This world-renowned film festival has raised the quality and profile of LGBT+ short films while nurturing talent, reaching new audiences and bringing the world to Wales.

Welsh creative producer Berwyn Rowlands founded the Iris Prize LGBT+ Film Festival in 2006 not only as a celebration of queer film making but to raise the quality of work in this field. Fifteen years on, the festival is globally recognised and has been a springboard for new talent. It has also opened up LGBT+ themes to more audiences and established Cardiff as a hot destination on the film festival map, supported by BFI as a main festival sponsor.

While the festival usually takes place in Cardiff in October, it also tours year-round. In 2020, the Iris Prize moved online and saw its audience grow from 11,000 admission during the festival to 84,000 admission online, with screenings accompanied by half an hour of live broadcasts every day. All the Best British shortlisted films are also available to watch on All 4 for free.
= = = = =
- [DIRECTIONS FOR THIS TASK]: Extend the passage about the Iris Prize LGBT+ Film Festival, picking up after its last sentence.

- [DATA SHOWN]:
= = = = =
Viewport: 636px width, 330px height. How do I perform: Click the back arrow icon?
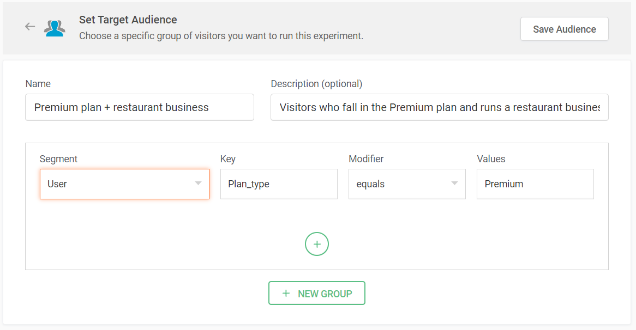tap(30, 27)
= = = = =
- [EXPECTED ANSWER]:
The Iris team

Outreach work is a key part of the Iris Prize ethos and it offers programmes in both schools and the community. In January 2021, the team received a grant from The National Lottery Community Fund for a three-year project working with the LGBT+ community and their allies.Ten groups will make their own films about LGBT+ issues, taking acting workshops and gaining scriptwriting and filmmaking skills.

This could be the stepping stone to a big career in the industry - Dee Rees, winner of the inaugural Iris Prize in 2007 for her film Pariah - has gone on to become the first black woman nominated in the Best Adapted Screenplay category at the Oscars, for her 2017 film Mudbound.